THE Wesley Players' version of the Easter play Night on the Hill by T. B. Morris was performed at Priory Methodist Church, Bedford, on Good Friday after a preview performance at Oakley Methodist Church three days earlier.

The scene is Christ's Cross after he has been taken to the tomb. With the suffering and selflessness that the Cross implies being fully explained throughout the one act drama, it is the commanding image of the play.

Before it, the stark contrast of two of the characters is drawn between Mary of Magdala, former prostitute, who was converted by Jesus and is kind, patient and caring, and Esther, a former beauty, but now a cripple who is only worried about appearances and desperately wants hers to be restored. And Esther is appalled at first to receive advice from a "street walker" as she calls Mary of Magdala.


These themes are lightly touched on between Esther's complaints of her ugliness, well managed by Frances Yunnie, and Mary's description of Christ's work, sacrifice and suffering, on the Cross — Susan Armstrong avoids the easy pitfall of overplaying in this part.

A report of the events surrounding the Crucifixion is given in the monologues by the Roman soldier guarding the Cross.
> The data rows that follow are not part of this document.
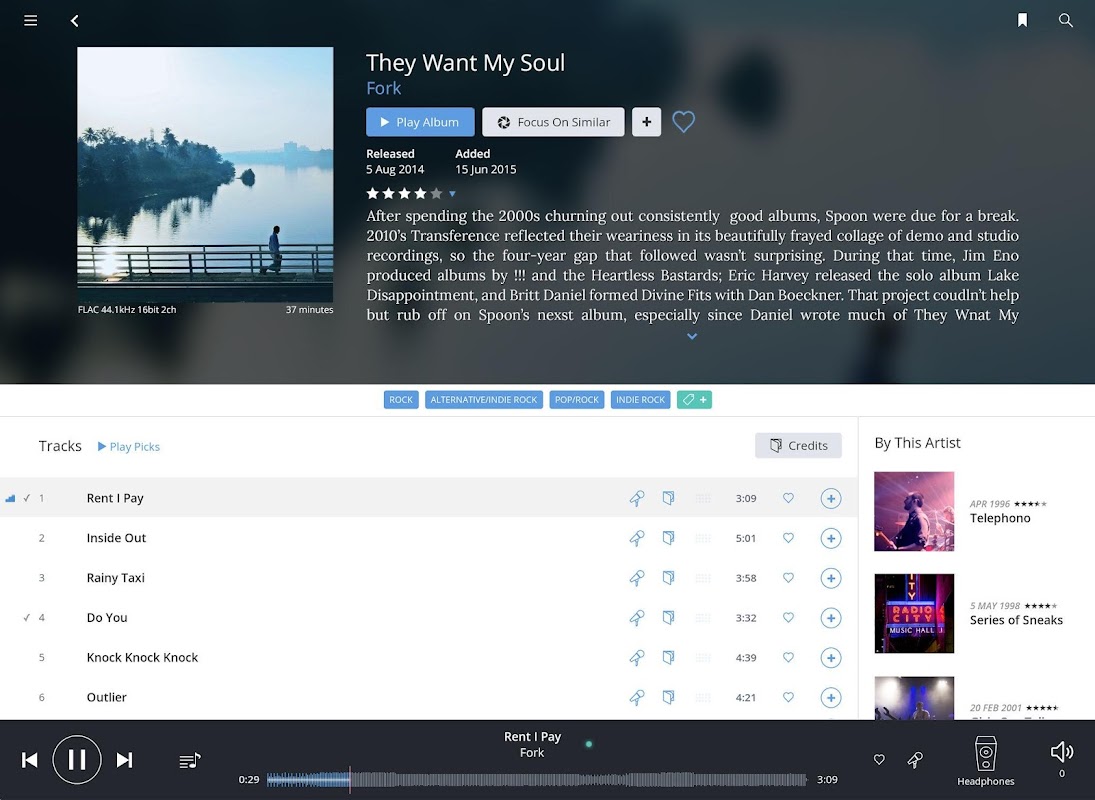Screen dimensions: 1095x800
Task: Open the bookmark icon in top bar
Action: [x=1022, y=20]
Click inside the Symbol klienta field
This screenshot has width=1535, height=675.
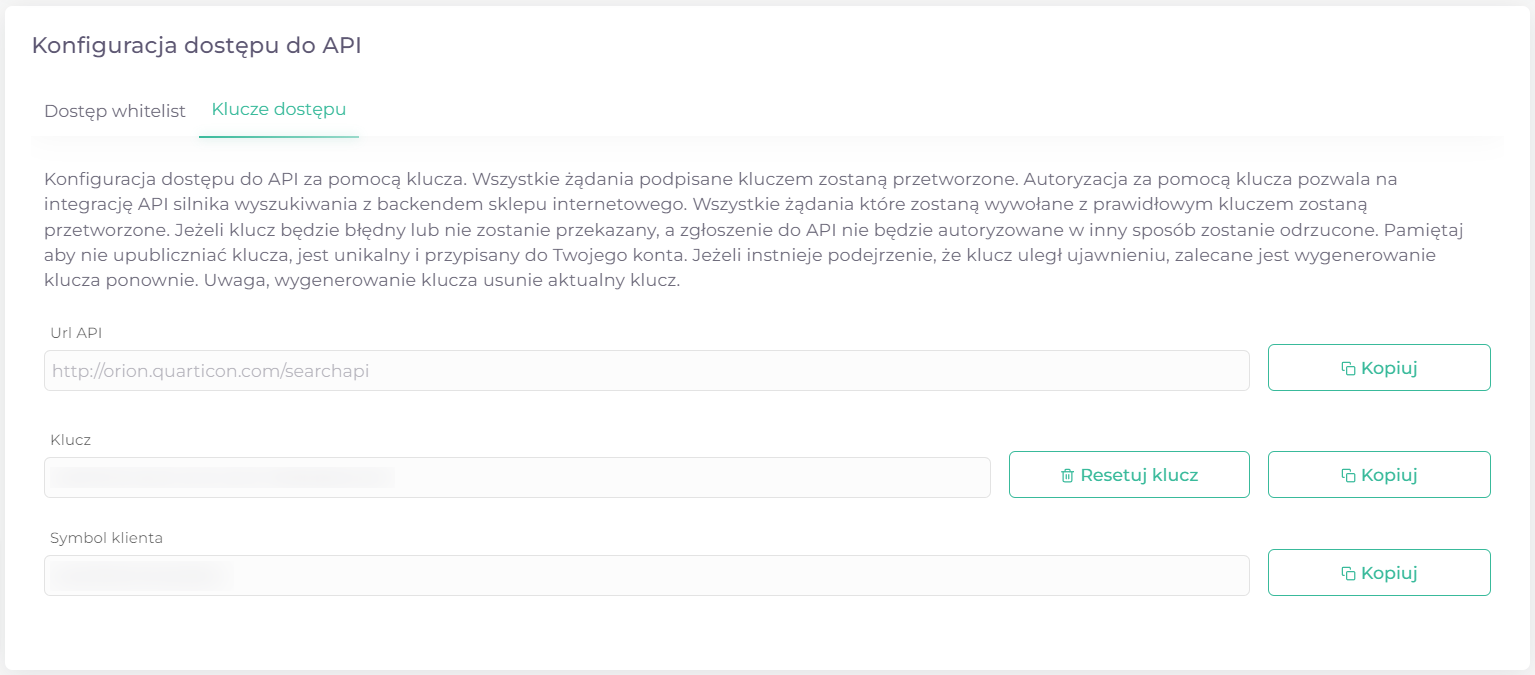pos(647,576)
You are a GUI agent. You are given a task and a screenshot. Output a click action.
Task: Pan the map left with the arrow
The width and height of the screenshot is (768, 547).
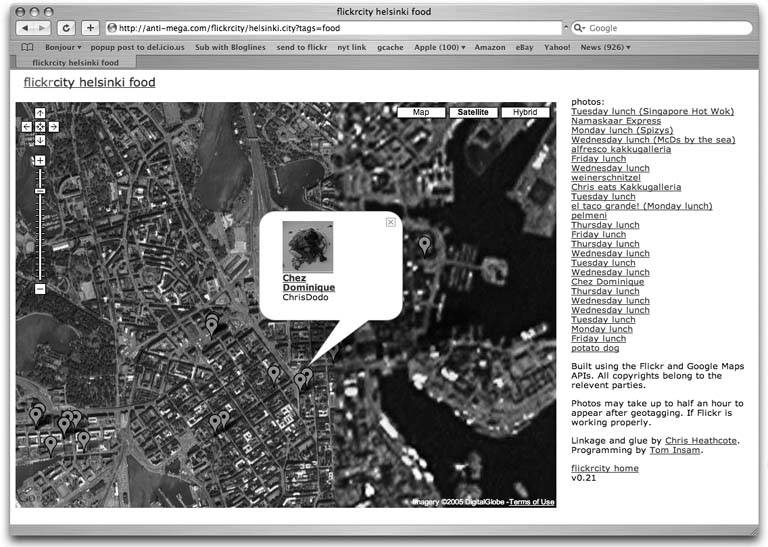pos(27,126)
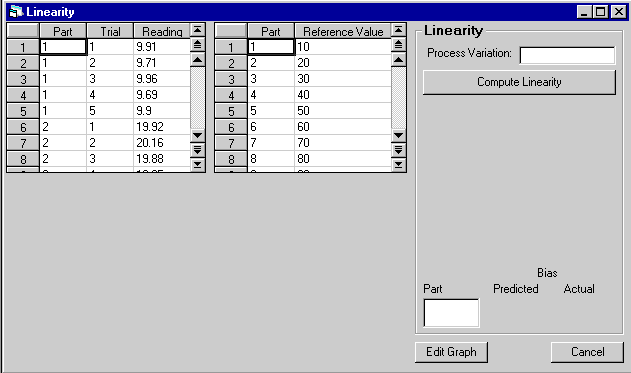Page up arrow in readings table

coord(197,45)
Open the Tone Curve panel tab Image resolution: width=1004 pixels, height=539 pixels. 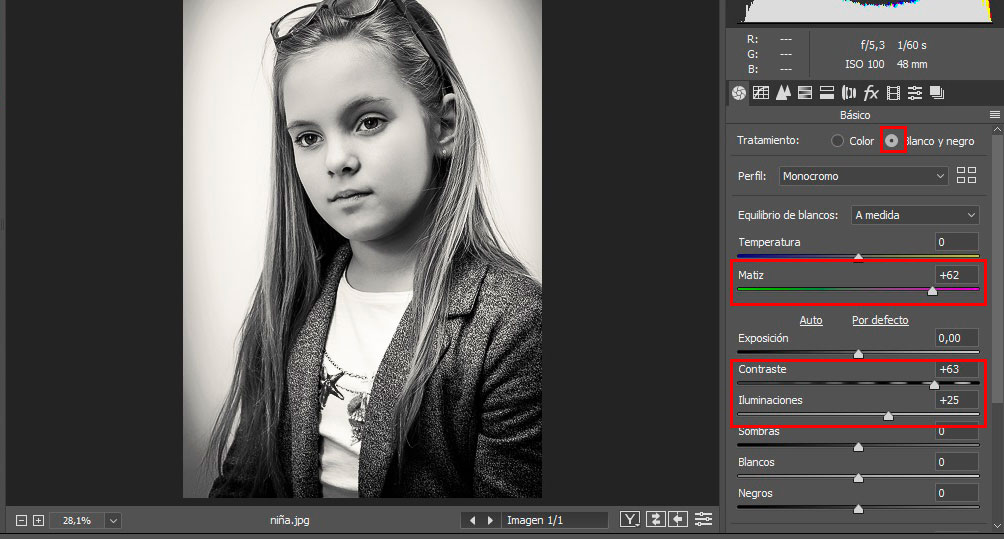click(x=761, y=93)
The part is well played by Anthony Armstrong.

Mary of Nazareth appears as the last character in the play,

and Vera Newbold gives a controlled performance as the ordinary mother whose son, she remembers, was apart from her, was so different, so alone in many ways, and so questioning of authority.

Ralph Kilby as Cleophas. Gillian Carter as Dumaris, a young a girl who saw the Crucifixion, and Peggy Durrant as Mary of Nazareth's friend, Salome, complete the fine cast.
The lighting was excellent — two ordinary light bulbs and three lanterns, which produced the proper cold, thin atmosphere.